Великая ложь. Теория любви: мифы и реальность. | страница 20
Словесная неразбериха прекращается, если считать, что теория любви — это теория, объясняющая развитие обычных, то есть, кратковременных и слабых сексуальных привязанностей в сильные и стойкие. И если ученый изучит причины и закономерности перехода отношений, именуемых «просто секс», к сильным и стойким страстям, именуемым «любовь», он тоже заслужит признательность человечества.
Космическая сила
99% читателей, взяв в руки книгу под названием «Теория любви» или «Философия любви» ожидают, что им, наконец-то, разъяснят с научной точки зрения то, о чем они читали в романах. Вместо этого они натыкаются порой на космическую силу, а также на глубокомысленнейшие рассуждения по поводу любви как устремленности на предмет, на идею и еще на что-то.

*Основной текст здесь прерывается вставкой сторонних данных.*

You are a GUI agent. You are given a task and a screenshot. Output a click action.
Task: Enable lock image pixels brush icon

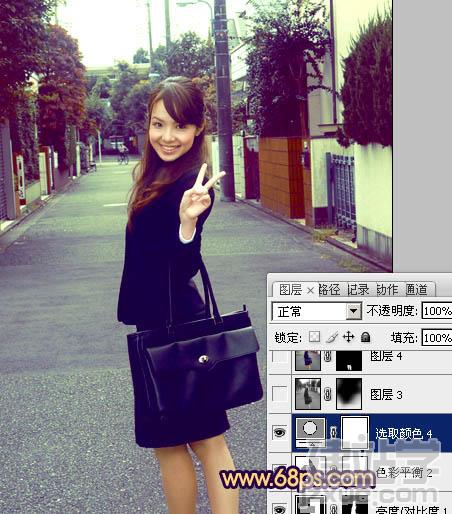coord(332,337)
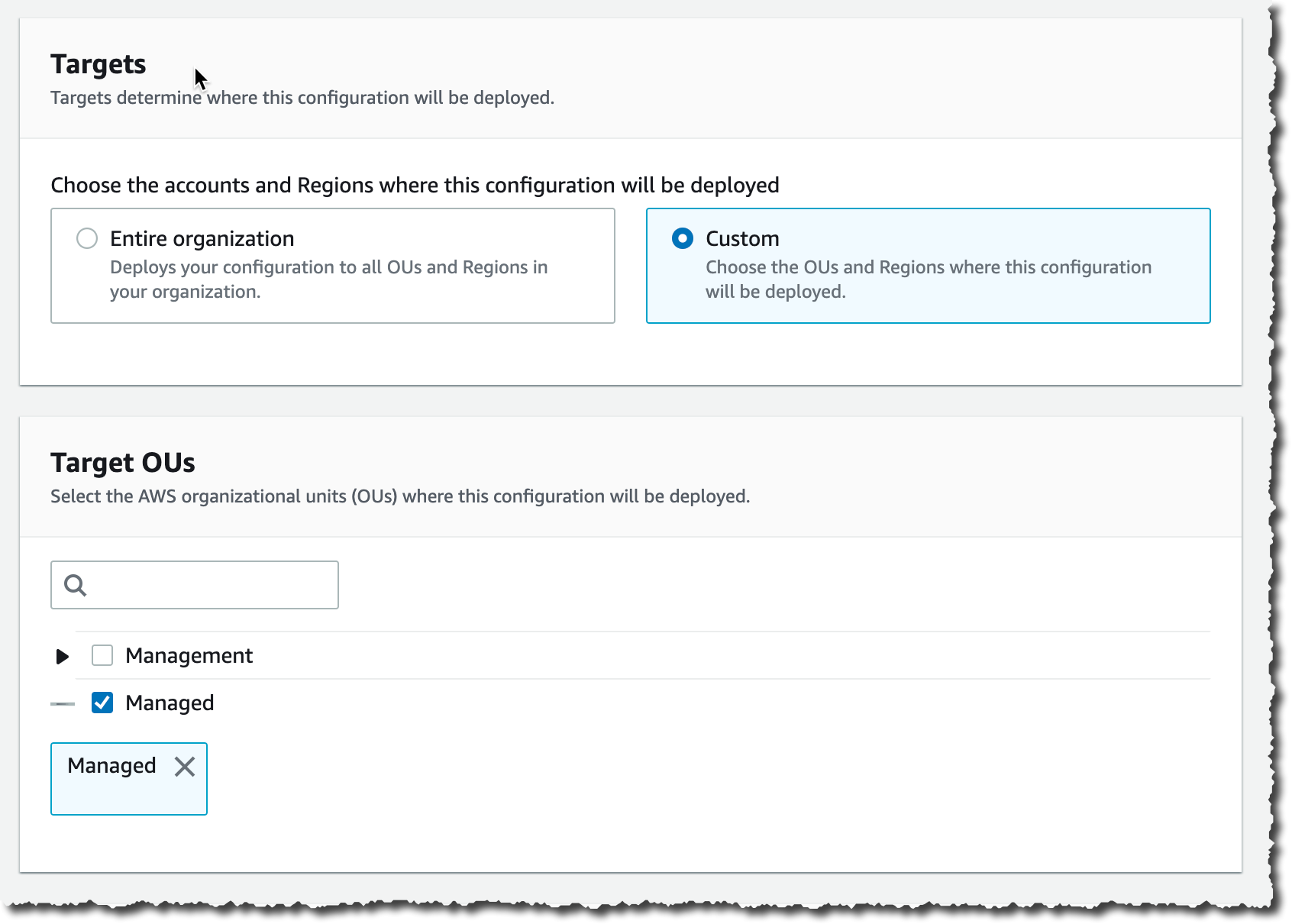Remove the Managed tag via its X icon
Image resolution: width=1292 pixels, height=924 pixels.
click(185, 767)
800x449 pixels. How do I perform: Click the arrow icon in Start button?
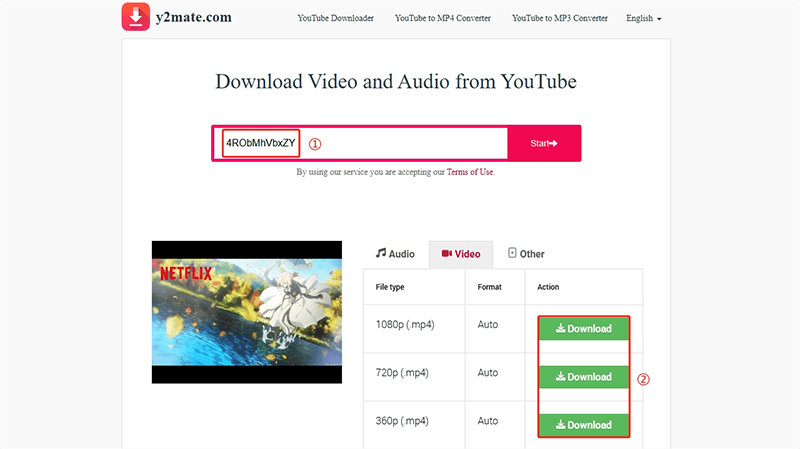click(553, 144)
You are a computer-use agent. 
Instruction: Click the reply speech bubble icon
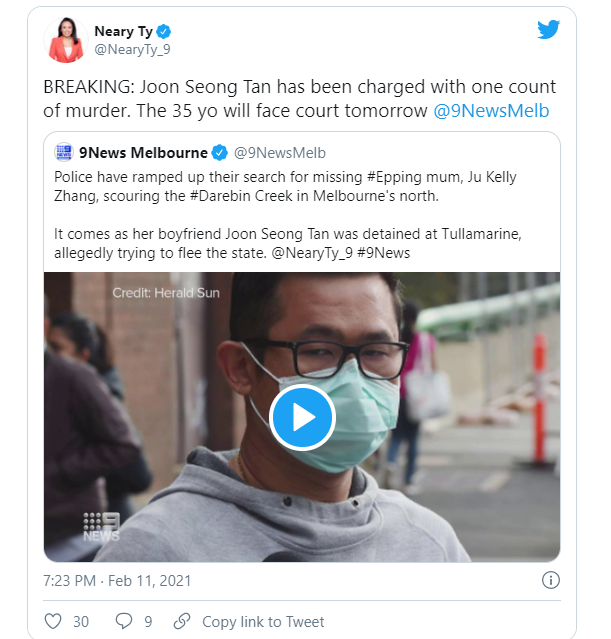(124, 621)
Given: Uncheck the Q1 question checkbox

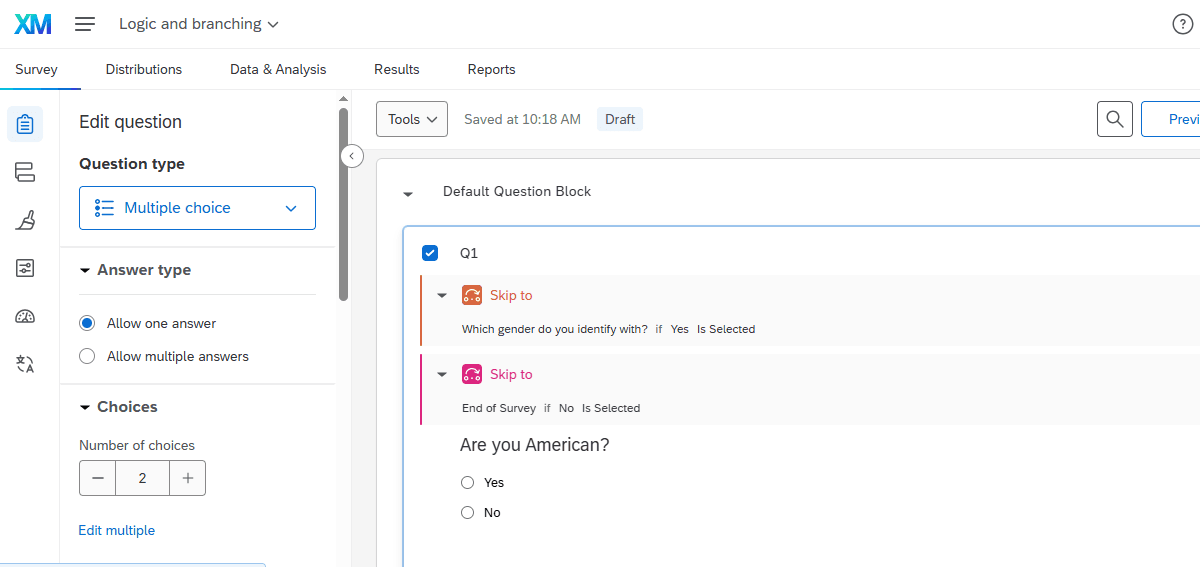Looking at the screenshot, I should pyautogui.click(x=430, y=253).
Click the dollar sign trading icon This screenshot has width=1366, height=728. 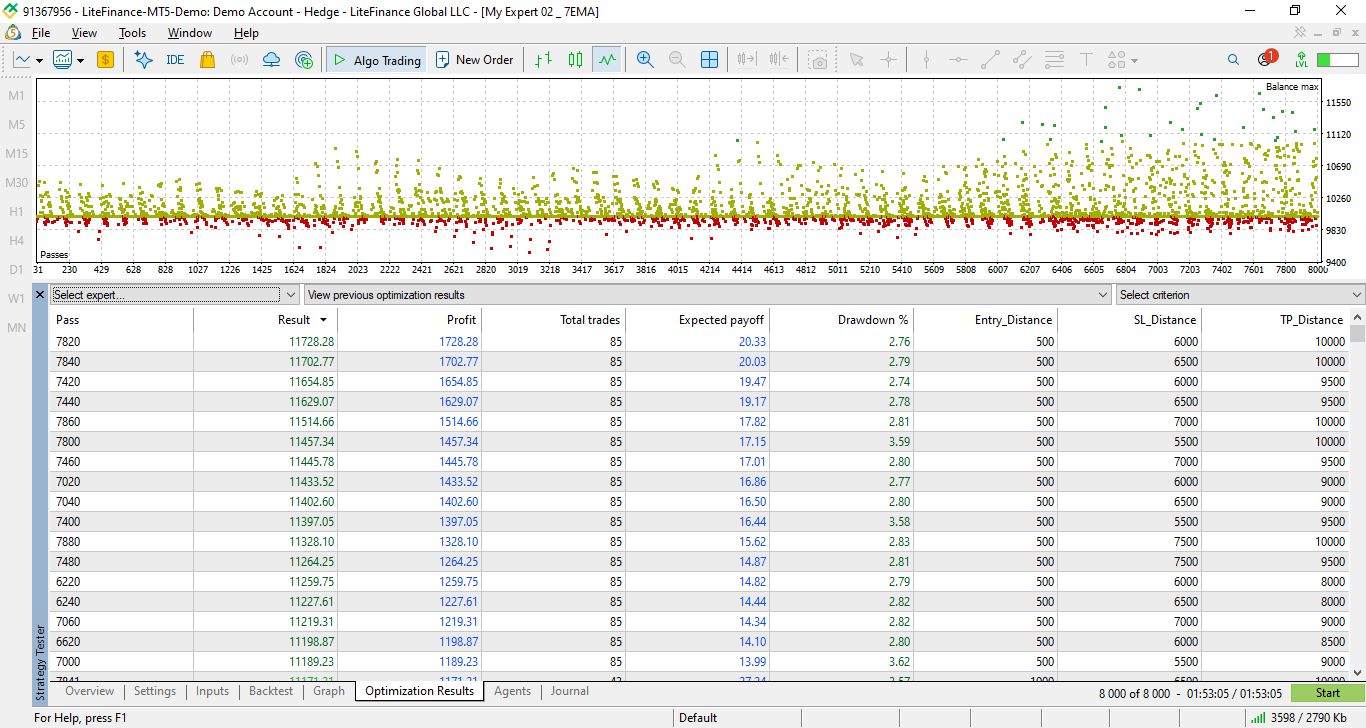click(105, 60)
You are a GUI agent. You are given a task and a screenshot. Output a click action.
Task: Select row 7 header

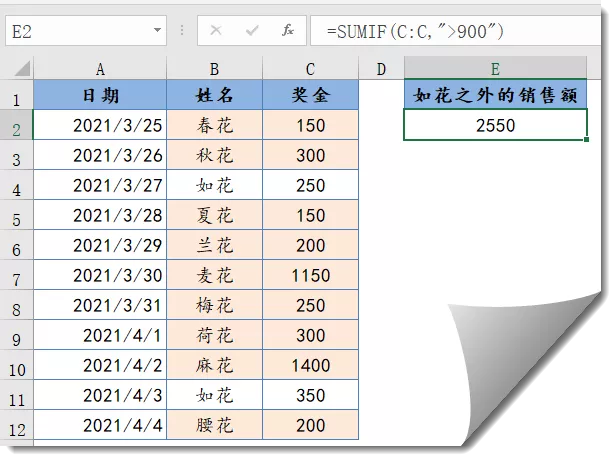click(16, 276)
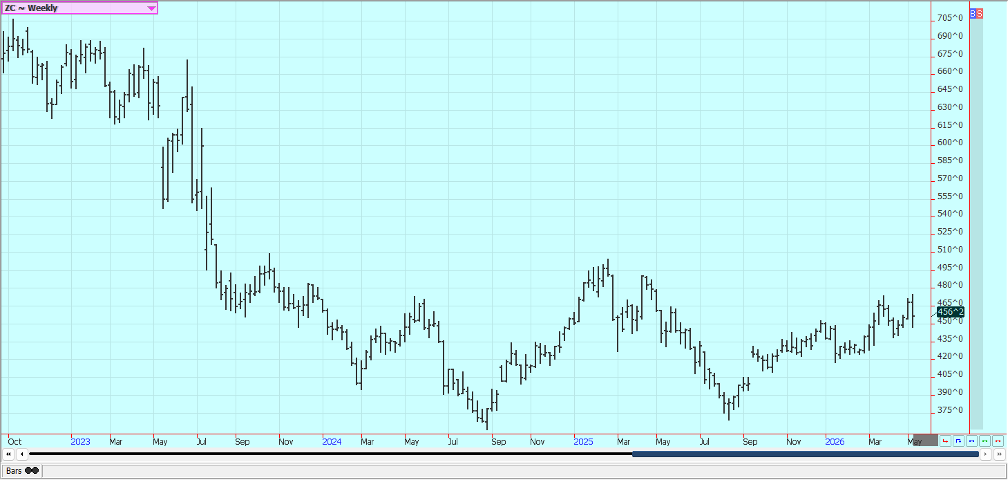This screenshot has width=1008, height=480.
Task: Click the dark blue scrollbar thumb
Action: coord(806,454)
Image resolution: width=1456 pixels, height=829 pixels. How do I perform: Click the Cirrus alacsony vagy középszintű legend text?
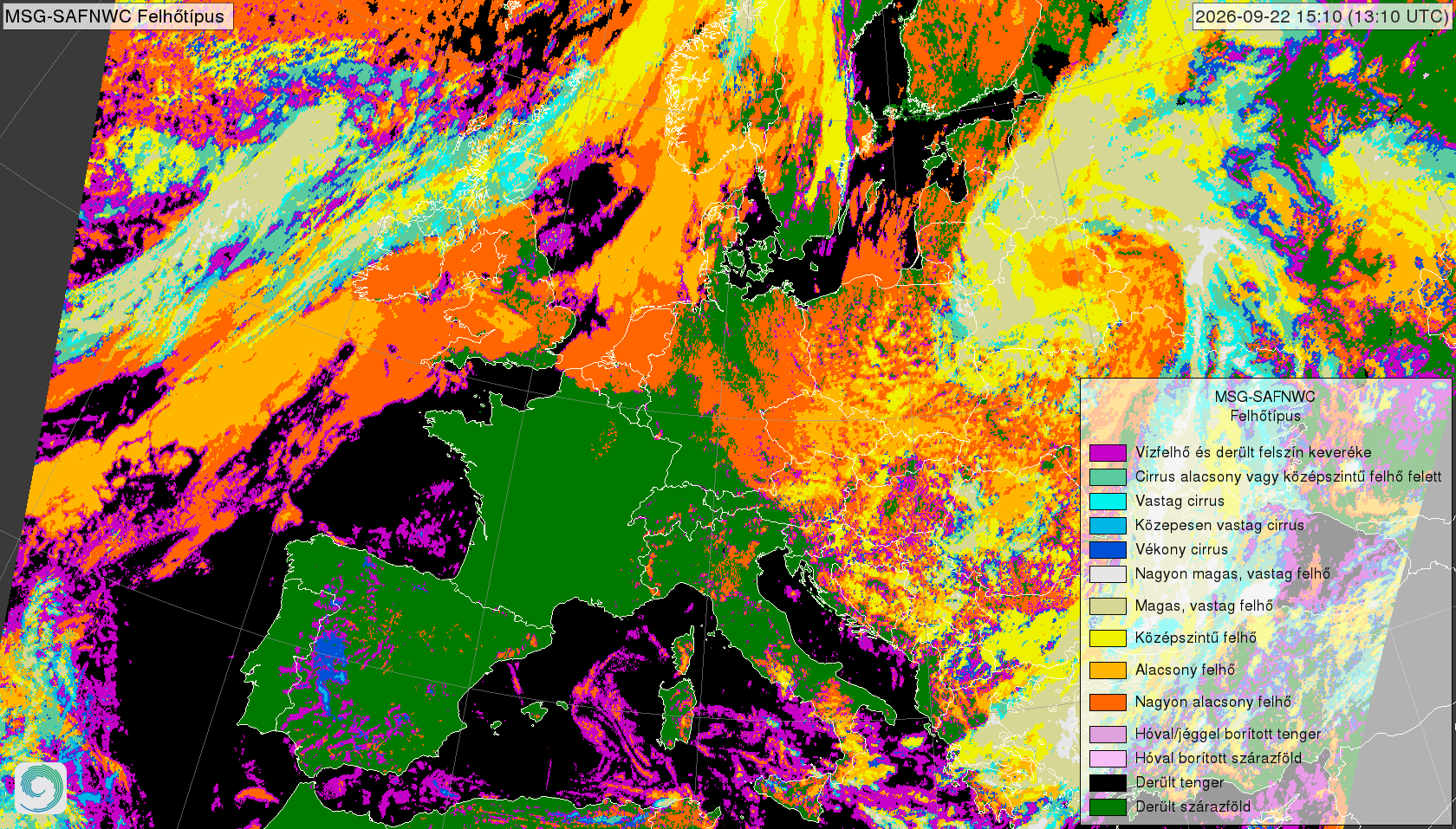click(1288, 476)
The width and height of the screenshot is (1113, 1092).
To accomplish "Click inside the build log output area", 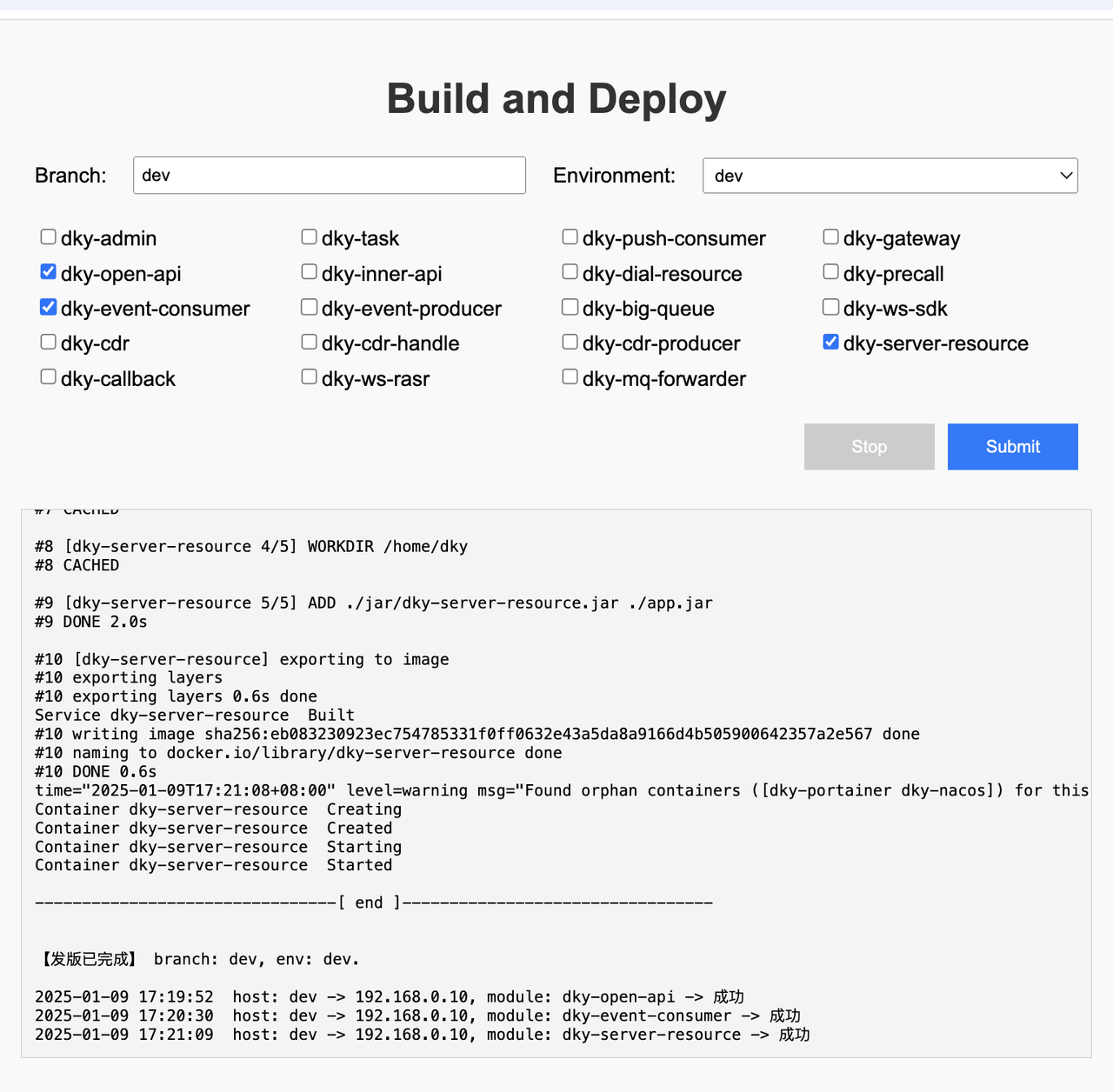I will point(556,782).
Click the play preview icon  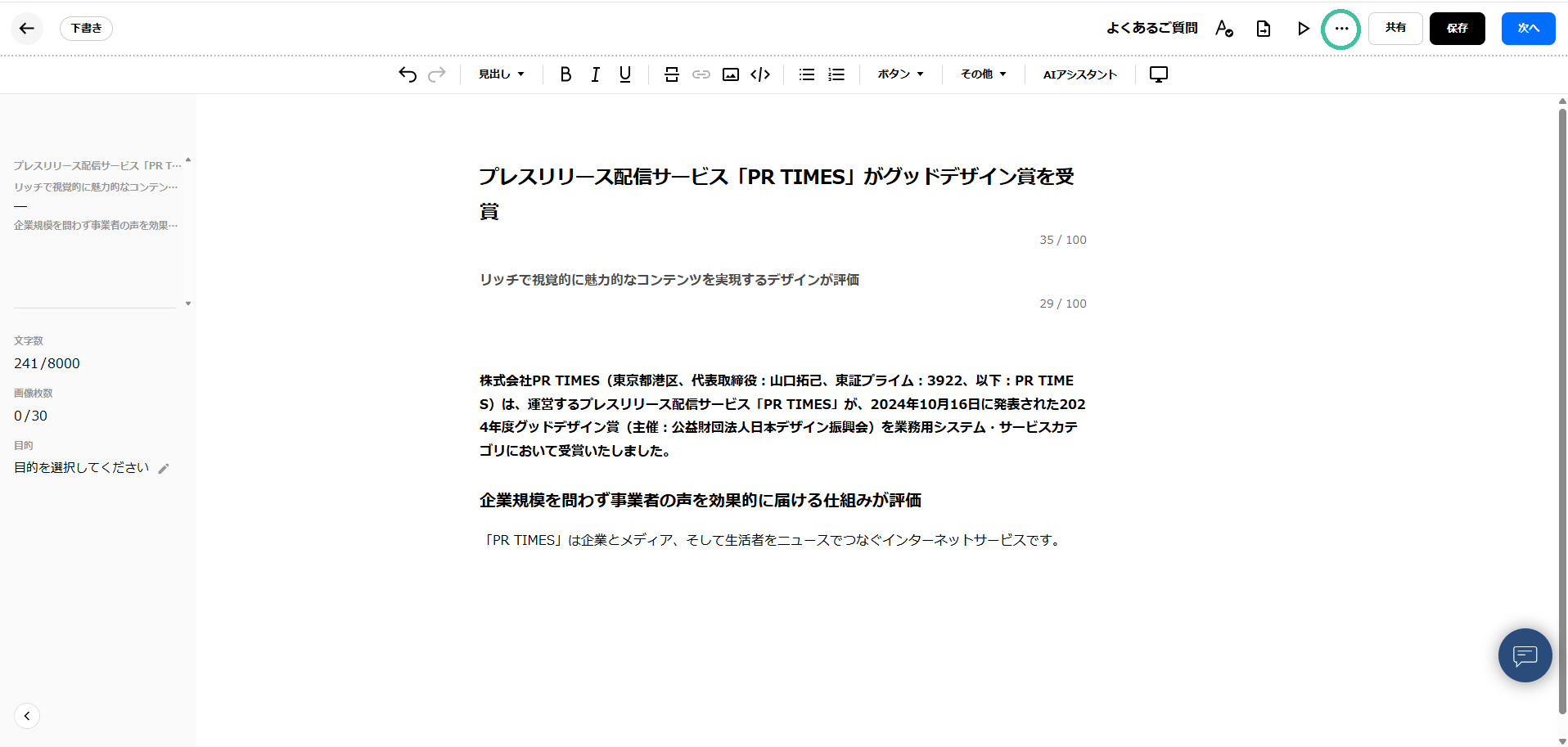(x=1303, y=29)
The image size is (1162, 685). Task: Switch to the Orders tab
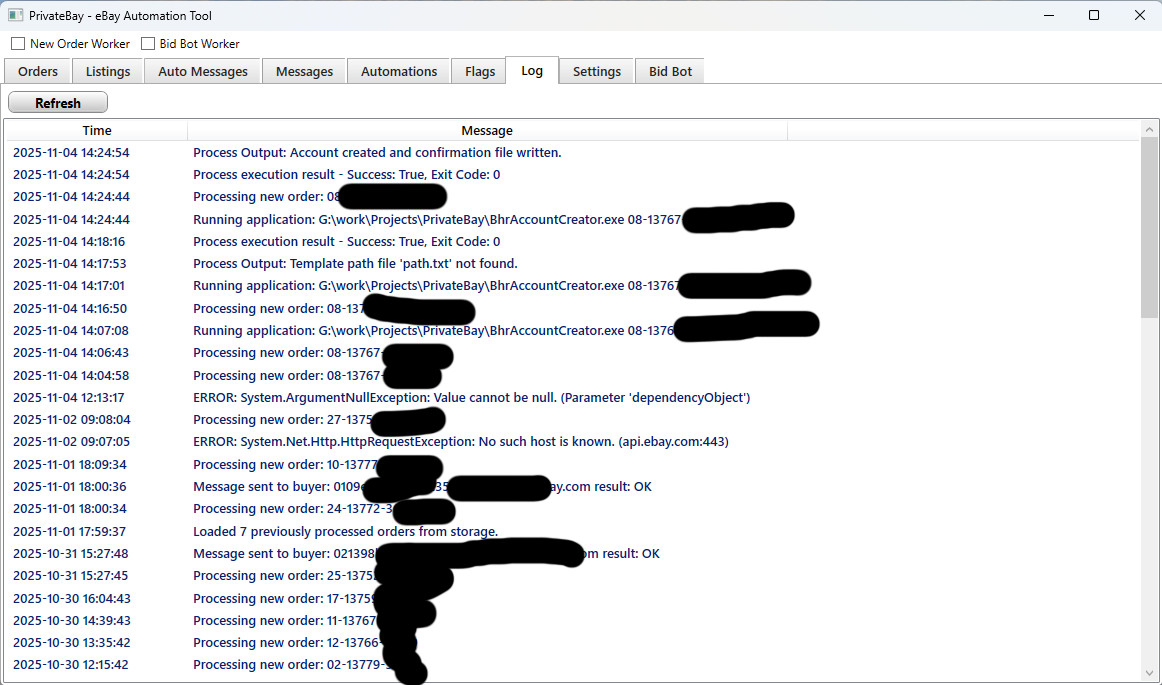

Разные бывают методы. И может быть, кто-нибудь когда-нибудь, воспарив высоко в сферы чистого разума и подвергнув там анализу понятие любви, спустится затем на грешную землю, приложит результаты своего анализа к реальным отношениям мужчин и женщин и разом их прояснит. Однако, если честно, ничего даже отдаленно похожего пока не наблюдается.
Профессор философии в очень ученом труде идет к пониманию любви следующим образом: «… Любовь, … есть универсальная космическая потенция, позволяющая преодолеть мысли изнуряющую власть бытия и снова, таким образом, вернуться в состояние звенящей свободы, или творческого эроса. Любовь, другими словами, составляет предпосылку того, чтобы духовная космическая сила вновь разлетелась на части. Можно сказать и так: именно она позволяет Вселенной начать новый оборот, открыть новый эон, не дать времени быть временем лишь этого мира.
С осознания данного факта начинается новая наука о любви, которую мы попытаемся ниже охарактеризовать как метакритику "чистой" любви»{20}.
А физики с астрономами все еще ломают себе головы: отчего это произошел Большой взрыв и образовалась Вселенная с ее разбегающимися галактиками? Все просто, оказывается: любовь позволила.
Философические умствования в духе Шеллинга или Гегеля выглядят глубокомысленными лишь на величайшем уровне абстракции. Следить за мыслью Гегеля, когда он, показывая тождество «бытия» и «ничто», выводит из них «становление», — прямо-таки интеллектуальное наслаждение. Стоит, однако, этой философии с вершин абстракций спуститься к реальному миру, к отношениям живых людей, интеллектуальный восторг сразу же пропадает и становится заметной натужность ее построений. И если «Наука логики» Гегеля еще долго будет оставаться учебником мысли, то его «Философию природы» за последние сто лет вряд ли кто-то, кроме корректоров, прочитал в полном объеме.